There are a lot of issues with saliency mapping techniques, as you are aware (I saw you link to the "sanity checks" paper below). Funnily enough though, the super simple technique of occlusion mapping does seem to work very well, though! It's kinda hilarious actually that there are so many complicated mathematical techniques for saliency mapping, but I have seen no good arguments as to why they are better than just occlusion mapping. I think this is a symptom of people optimizing for paper publishing and trying to impress reviewers with novelty and math rather than actually building stuff that is useful. 

You may find this interesting: "Exemplary Natural Images Explain CNN Activations Better than State-of-the-Art Feature Visualization". What they show is that a very simple model-agnostic technique (finding the image that maximizes an output) allows people to make better predictions about how a CNN will behave than Olah's activation maximization method, which produces images that can be hard to understand. This is exactly the sort of empirical testing I suggested in my Less Wrong post from Nov last year. 

The comparison isn't super fair because Olah's techniques were designed for detailed mechanistic understanding, not allowing users to quickly be able to predict CNN behaviour.  But it does show that simple techniques can have utility for helping users understand at a high level how an AI works.

Thanks Jessica!

I like 1) and think this is worth doing. I believe that Mechanistic Interpretability researchers are already somewhat concerned about insight not generalising from toy models to larger models let alone to novel architectures so work on model agnostic levels could be useful in the same paradigm too.

Something to note, I'm not confident about the track record of model agnostic methods (such as saliency maps). I've heard from at least one ML researcher that saliency maps have a poor track record and have been shown to be unreliable in a variety of experiments.

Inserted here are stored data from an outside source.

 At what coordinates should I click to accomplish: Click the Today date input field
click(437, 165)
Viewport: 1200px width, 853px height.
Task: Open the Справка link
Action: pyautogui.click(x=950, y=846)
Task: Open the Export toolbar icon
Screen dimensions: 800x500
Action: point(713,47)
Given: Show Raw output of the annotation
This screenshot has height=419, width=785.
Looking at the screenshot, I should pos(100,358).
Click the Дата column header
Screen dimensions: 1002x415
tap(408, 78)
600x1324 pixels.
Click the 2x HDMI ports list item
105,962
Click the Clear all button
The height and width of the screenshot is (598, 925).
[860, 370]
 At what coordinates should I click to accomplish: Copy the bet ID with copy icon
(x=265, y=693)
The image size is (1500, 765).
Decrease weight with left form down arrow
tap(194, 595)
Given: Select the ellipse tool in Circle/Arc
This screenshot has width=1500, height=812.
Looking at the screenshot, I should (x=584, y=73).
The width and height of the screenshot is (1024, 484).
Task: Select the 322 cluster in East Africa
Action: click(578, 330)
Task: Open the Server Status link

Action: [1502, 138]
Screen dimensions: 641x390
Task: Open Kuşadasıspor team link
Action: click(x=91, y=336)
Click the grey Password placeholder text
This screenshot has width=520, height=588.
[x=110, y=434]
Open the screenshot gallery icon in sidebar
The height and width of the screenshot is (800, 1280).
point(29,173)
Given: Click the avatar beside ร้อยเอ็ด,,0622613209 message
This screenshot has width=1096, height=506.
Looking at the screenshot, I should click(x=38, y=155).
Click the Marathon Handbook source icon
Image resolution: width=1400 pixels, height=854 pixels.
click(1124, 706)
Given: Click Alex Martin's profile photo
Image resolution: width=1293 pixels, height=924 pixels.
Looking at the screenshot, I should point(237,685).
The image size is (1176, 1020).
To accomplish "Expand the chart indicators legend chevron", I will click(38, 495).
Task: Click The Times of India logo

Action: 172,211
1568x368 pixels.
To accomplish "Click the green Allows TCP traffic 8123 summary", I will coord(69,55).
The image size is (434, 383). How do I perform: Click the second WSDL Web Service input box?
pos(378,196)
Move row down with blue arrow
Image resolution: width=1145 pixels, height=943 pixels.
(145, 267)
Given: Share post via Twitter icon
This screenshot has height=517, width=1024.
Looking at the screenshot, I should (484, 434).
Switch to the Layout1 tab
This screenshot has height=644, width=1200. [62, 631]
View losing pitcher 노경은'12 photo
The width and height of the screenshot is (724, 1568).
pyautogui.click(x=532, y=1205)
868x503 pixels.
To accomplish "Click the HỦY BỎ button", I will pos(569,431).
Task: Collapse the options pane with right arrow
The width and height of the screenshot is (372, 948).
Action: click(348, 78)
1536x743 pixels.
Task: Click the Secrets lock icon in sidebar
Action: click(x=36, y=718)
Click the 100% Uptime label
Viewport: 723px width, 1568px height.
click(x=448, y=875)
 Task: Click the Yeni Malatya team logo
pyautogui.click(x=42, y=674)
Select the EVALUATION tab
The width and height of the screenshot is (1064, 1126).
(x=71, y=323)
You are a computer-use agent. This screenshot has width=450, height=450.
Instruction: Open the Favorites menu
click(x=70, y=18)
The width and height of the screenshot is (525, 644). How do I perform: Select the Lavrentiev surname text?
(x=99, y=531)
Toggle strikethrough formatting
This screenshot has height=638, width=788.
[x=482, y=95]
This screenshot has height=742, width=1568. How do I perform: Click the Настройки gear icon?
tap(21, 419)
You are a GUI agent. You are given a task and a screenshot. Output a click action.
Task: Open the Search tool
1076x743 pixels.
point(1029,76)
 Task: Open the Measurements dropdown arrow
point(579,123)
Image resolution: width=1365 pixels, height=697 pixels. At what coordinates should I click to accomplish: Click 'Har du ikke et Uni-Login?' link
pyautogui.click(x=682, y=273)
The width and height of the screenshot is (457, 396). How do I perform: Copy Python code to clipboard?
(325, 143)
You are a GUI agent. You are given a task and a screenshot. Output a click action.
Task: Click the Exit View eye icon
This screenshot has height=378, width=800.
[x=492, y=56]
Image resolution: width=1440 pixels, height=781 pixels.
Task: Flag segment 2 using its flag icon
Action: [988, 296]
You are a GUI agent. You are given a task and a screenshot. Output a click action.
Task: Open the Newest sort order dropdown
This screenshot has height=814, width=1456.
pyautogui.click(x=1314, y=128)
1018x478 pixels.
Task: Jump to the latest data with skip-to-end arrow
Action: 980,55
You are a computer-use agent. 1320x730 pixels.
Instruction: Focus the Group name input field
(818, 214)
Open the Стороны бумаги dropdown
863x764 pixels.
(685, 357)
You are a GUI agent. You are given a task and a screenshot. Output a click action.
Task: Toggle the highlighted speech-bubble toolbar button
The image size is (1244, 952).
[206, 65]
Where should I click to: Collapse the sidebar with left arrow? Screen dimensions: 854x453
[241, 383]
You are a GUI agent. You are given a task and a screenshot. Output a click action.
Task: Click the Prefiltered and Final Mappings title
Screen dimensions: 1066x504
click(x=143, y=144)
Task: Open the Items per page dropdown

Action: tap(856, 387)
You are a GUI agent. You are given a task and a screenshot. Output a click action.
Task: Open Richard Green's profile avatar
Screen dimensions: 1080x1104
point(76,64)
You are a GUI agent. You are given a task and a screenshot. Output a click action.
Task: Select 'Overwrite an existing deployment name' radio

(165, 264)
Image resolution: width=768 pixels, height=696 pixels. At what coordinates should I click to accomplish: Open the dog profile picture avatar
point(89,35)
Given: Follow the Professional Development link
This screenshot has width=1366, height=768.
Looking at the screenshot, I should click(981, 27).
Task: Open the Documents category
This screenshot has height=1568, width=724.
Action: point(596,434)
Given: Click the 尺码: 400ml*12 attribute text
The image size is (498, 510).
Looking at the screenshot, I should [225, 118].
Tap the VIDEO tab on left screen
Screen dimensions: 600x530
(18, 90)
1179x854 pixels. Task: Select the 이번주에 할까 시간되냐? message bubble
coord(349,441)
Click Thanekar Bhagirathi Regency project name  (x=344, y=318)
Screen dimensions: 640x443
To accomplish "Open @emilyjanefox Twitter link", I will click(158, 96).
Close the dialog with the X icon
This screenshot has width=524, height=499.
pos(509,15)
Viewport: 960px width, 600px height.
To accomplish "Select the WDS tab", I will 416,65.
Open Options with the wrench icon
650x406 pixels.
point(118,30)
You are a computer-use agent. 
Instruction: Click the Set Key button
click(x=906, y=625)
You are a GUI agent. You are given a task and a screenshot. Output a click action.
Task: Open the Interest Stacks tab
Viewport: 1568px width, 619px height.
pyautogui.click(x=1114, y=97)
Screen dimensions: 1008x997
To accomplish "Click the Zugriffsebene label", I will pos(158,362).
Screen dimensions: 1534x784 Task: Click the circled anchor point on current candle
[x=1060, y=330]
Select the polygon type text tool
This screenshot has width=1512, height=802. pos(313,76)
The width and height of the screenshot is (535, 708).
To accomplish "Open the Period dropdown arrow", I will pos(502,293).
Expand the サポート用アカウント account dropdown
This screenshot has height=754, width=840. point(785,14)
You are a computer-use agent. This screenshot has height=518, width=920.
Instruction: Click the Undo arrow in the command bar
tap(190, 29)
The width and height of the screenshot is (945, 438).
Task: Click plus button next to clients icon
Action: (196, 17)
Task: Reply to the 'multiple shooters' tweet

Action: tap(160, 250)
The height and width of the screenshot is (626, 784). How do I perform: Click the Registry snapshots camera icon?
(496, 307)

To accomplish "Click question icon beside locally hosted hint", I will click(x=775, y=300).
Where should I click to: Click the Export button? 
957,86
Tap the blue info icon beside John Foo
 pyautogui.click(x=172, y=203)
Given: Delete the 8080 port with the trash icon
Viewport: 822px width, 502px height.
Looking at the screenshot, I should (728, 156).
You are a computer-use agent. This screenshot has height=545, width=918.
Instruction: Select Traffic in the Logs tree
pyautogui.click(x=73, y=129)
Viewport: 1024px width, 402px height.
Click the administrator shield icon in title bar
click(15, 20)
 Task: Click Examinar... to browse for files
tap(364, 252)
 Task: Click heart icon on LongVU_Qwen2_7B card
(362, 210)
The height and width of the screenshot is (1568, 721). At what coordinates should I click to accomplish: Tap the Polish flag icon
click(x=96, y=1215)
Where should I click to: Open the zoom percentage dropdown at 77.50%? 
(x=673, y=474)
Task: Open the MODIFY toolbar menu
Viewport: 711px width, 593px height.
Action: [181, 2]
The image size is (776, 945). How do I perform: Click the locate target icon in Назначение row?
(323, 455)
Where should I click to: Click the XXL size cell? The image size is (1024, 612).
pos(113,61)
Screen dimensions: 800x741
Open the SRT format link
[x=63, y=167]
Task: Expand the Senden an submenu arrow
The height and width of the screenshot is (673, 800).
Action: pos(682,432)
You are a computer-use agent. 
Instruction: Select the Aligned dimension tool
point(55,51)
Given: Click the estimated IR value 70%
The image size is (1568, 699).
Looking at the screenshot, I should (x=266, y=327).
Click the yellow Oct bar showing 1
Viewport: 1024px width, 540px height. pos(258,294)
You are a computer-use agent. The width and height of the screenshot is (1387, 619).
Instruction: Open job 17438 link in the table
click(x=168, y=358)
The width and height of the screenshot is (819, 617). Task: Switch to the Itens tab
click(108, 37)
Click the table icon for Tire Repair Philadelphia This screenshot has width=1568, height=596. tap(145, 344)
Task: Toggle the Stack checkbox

Do you know of any other examples of model agnostic interpretability methods which you think might be very useful? Maybe saliency maps don't matter as much as the idea of model agnostic methods in which case feel free to disregard this. I've heard before of interest in generally approaching models as block boxes "ML psychologist" while we try to understand them so don't think the value of this approach lies too heavily in specific prior methods. 

With respect to 2), while I think this is reasonable, I believe the salient point is whether models from the current paradigm are sufficiently dangerous fast enough that they warrant more/less focus. Theoretically, the space of possible ML architecture paradigms producing doom is large and the order in which they will manifest is roughly the order in which we should solve them. (ie: align current systems, then new paradigm systems, then new paradigm systems, each buying time). 

However, I think there are good enough reasons to work on model agnostic methods that don't rely on AGI doom originating in a new paradigm. 

Overall, very exciting! good luck! 

Hi Joseph! I'll briefly address the saliency map concern here – it likely originates from this paper, which showed that some types of saliency mapping methods had no more explanatory power than edge detectors. It's a great paper, and worth a read. The key thing to note is that this was only true of some gradient-based saliency mapping methods, which are, of course, model-specific. Gradients can be deceptive! Model agnostic, perturbation-based saliency mapping doesn't suffer from the same kind of problems – see p.12 here.

Can you expand on how model agnostic methods capture global phenomena better than white box methods like circuits? 

It seems like with LIME or saliency mapping the importance of the regions of the image are conditioned on the rest of the instance. For example, we may have a dolphin classifier that uses the background colour when the animal is in water, but uses the shape of the animal when it's not on a blue background. If you had no idea about the second possibility, you might determine that you have a dolphin classifier from black box interpretability tools. On the other hand, if you have identified a circuit that activates on your water dolphin images, you could use some formal verification approach to find the conditions in which that circuit is excited (and thereby have learned something global about the model).